The Tigers claim they have been advised by the Rugby Football Union that the punch thrown by London Irish's Blair Cowan last weekend was not worthy of a card partly because Jamie Gibson, the player he struck, was unhurt.
Cockerill believes such a precedent may encourage players in similar situations to fall in a dramatic heap in order to increase the chances of an opponent being carded.
“In law I am told a punch is down to the referee’s interpretation, so the referee will decide whether it is a hard or a soft punch,” said Cockerill. “One of the comments that alarmed me the most is that Gibson didn’t need treatment and didn’t go to the floor. The encouragement would be that, if you get punched, go to the floor, get treatment and the player will get sent off. So now the lawmakers are actually encouraging you to dive. I said that is the thin end of the wedge.”
The citing officer assigned to the match, ironically, was Wade Dooley, the former England second-row forward who played in an era when punching was significantly more commonplace.
“The referee [Greg Garner] and the TMO at the weekend decided the punch to Gibson’s face didn’t hurt him and wasn’t hard,” continued Cockerill. “I had an email from Gerard McEvilly [the RFU’s head of discipline] and Wade Dooley who said it wasn’t even a level one citing which would have merited a yellow card.
“In his [Dooley’s]day it wouldn’t even have been a penalty.
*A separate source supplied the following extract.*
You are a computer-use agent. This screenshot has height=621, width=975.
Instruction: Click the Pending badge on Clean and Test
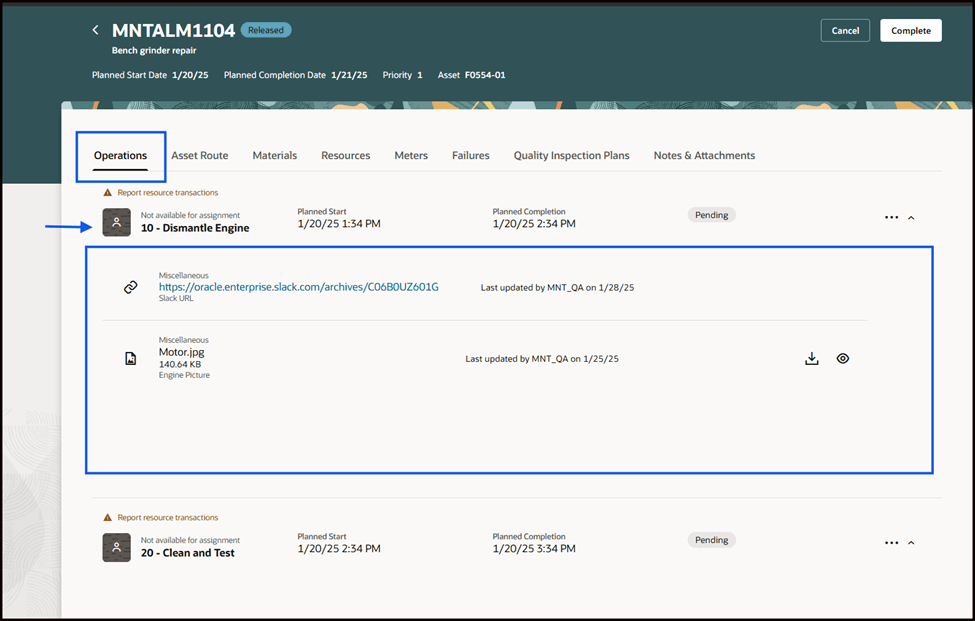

But that is the point. There is a 50-year-old bloke sat in the TMO caravan outside dictating whether someone gets hurt when they get punched. It is pretty subjective. If someone punches me it might hurt, if someone punches you it might not hurt.
It is a very dangerous precedent to set. You can’t say: ‘It didn’t really hurt Gibson so it is all right.’ Well, how do you know. How did you know it has not cracked his cheekbone or cracked his jaw?”
Cockerill is also worried that coaches may start instructing players to stay down even when they are not injured. “It is getting to that point. If you get hit in the air slightly and you stay on the floor, it is cause and effect,” he said, and is similarly concerned about the increasing number of cards being issued to players for inadvertently taking out opponents in the air, a noticeable feature of the season so far.
“It is a very difficult one,” he acknowledged. “There will be no competition in the air at some point because you daren’t go there.”
Player welfare seems destined to remain a hot topic this season, particularly given the increasing number of England forwards unavailable for the QBE autumn internationals. The latest casualty is the Exeter Chiefs flanker Tom Johnson, who is unlikely to play again until the new year following confirmation he needs neck surgery. Johnson last played on England's tour of New Zealand in June and is expected to spend a further 10 to 12 weeks on the sidelines.
Leicester, meanwhile, are concerned that their long-serving lock Louis Deacon may not recover from a long-standing back injury.
"There is a possibility he won't come back but you hope that's not the case," said the chief executive, Simon Cohen. "Louis has been a great servant of this club and the important thing is we safeguard his future."